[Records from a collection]

>>>

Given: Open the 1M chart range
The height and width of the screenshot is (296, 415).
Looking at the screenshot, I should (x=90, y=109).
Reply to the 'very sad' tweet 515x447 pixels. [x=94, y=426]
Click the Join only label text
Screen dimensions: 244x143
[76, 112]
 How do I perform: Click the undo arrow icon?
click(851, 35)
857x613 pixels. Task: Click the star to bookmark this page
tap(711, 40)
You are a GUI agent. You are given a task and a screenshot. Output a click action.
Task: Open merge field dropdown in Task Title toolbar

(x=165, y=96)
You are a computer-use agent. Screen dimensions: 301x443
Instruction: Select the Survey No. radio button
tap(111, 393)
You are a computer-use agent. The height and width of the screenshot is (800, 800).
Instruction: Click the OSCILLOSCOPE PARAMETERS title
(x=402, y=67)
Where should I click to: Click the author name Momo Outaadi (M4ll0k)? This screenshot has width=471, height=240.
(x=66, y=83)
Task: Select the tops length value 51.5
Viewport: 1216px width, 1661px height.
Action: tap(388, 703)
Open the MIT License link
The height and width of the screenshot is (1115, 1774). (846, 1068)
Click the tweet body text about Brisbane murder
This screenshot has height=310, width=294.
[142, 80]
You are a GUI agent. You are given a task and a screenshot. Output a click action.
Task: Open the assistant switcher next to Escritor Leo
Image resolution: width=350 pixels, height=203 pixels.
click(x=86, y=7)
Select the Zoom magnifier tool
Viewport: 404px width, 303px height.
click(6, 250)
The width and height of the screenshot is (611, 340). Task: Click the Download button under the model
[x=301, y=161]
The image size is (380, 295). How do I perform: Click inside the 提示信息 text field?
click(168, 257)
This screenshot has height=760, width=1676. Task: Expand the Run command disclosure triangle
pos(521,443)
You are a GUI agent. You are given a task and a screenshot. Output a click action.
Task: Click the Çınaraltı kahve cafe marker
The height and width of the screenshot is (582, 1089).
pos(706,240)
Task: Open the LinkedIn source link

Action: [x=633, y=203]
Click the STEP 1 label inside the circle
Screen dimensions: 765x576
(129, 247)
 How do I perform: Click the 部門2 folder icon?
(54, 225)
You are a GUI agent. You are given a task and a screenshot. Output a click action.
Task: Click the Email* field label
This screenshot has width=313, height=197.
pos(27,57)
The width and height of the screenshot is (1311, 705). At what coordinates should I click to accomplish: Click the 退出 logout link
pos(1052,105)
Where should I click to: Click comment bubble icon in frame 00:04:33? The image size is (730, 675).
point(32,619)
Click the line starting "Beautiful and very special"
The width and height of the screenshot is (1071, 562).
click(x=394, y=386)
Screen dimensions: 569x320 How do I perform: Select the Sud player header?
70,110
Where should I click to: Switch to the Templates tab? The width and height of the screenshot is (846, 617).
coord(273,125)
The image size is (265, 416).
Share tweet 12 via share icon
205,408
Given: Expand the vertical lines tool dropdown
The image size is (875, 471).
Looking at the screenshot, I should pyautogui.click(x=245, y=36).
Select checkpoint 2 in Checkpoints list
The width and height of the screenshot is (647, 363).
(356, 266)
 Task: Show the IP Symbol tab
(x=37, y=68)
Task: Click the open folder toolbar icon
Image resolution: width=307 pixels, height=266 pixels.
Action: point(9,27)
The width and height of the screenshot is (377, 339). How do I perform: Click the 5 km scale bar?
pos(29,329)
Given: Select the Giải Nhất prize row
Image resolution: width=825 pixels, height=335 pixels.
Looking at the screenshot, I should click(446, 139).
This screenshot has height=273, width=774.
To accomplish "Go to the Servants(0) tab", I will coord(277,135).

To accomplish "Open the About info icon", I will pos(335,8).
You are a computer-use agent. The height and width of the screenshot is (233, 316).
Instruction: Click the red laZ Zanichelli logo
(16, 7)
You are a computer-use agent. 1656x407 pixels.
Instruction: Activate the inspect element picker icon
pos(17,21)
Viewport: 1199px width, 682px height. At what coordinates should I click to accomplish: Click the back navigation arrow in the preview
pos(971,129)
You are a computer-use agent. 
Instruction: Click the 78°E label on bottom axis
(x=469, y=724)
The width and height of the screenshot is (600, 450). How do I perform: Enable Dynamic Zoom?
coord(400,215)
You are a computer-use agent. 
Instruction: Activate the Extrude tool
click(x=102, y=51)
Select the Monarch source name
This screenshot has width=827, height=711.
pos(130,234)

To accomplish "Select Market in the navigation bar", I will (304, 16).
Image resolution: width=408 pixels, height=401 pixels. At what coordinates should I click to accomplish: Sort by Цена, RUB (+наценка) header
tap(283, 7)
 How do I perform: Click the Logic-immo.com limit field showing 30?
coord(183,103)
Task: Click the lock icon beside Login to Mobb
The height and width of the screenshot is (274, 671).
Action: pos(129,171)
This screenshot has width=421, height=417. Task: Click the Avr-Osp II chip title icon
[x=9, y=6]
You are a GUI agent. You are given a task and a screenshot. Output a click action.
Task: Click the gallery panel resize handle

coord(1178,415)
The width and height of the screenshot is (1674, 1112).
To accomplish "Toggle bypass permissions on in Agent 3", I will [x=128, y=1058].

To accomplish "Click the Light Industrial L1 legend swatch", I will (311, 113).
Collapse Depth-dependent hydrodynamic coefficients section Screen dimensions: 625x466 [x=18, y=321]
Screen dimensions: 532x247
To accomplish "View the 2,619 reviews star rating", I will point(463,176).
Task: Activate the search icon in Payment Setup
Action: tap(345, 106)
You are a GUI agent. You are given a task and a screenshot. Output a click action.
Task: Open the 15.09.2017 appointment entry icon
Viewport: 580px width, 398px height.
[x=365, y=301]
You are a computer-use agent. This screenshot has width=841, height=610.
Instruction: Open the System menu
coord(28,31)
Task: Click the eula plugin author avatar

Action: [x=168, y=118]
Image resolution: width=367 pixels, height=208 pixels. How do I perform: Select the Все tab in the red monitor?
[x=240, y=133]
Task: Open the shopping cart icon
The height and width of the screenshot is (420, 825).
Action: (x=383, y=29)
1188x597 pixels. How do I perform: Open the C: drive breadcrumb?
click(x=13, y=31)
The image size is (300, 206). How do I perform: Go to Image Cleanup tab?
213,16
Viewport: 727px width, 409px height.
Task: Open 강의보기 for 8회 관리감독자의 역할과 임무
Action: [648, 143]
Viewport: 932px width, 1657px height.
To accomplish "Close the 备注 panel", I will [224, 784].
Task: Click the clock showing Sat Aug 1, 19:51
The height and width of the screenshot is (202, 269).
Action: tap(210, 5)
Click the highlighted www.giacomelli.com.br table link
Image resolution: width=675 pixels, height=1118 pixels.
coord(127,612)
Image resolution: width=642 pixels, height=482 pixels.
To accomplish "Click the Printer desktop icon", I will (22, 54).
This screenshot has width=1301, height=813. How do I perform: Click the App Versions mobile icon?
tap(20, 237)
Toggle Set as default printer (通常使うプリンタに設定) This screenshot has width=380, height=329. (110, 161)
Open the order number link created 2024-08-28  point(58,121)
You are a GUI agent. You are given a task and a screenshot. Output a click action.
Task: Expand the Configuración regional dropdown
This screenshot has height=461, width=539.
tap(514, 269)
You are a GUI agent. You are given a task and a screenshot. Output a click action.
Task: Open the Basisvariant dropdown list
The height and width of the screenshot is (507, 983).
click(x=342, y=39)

<<<

WORK INSTRUCTIONS | The required output is the exact run of lines from the beginning of the records to the line with "Task: Open the assistant", that line included.

WRITTEN ANSWER |
Given: Open the 1M chart range
The height and width of the screenshot is (296, 415).
Looking at the screenshot, I should (x=90, y=109).
Reply to the 'very sad' tweet 515x447 pixels. [x=94, y=426]
Click the Join only label text
Screen dimensions: 244x143
[76, 112]
 How do I perform: Click the undo arrow icon?
click(851, 35)
857x613 pixels. Task: Click the star to bookmark this page
tap(711, 40)
You are a GUI agent. You are given a task and a screenshot. Output a click action.
Task: Open merge field dropdown in Task Title toolbar

(x=165, y=96)
You are a computer-use agent. Screen dimensions: 301x443
Instruction: Select the Survey No. radio button
tap(111, 393)
You are a computer-use agent. The height and width of the screenshot is (800, 800).
Instruction: Click the OSCILLOSCOPE PARAMETERS title
(x=402, y=67)
Where should I click to: Click the author name Momo Outaadi (M4ll0k)? This screenshot has width=471, height=240.
(x=66, y=83)
Task: Select the tops length value 51.5
Viewport: 1216px width, 1661px height.
Action: tap(388, 703)
Open the MIT License link
The height and width of the screenshot is (1115, 1774). (846, 1068)
Click the tweet body text about Brisbane murder
This screenshot has height=310, width=294.
[142, 80]
You are a GUI agent. You are given a task and a screenshot. Output a click action.
Task: Open the assistant switcher next to Escritor Leo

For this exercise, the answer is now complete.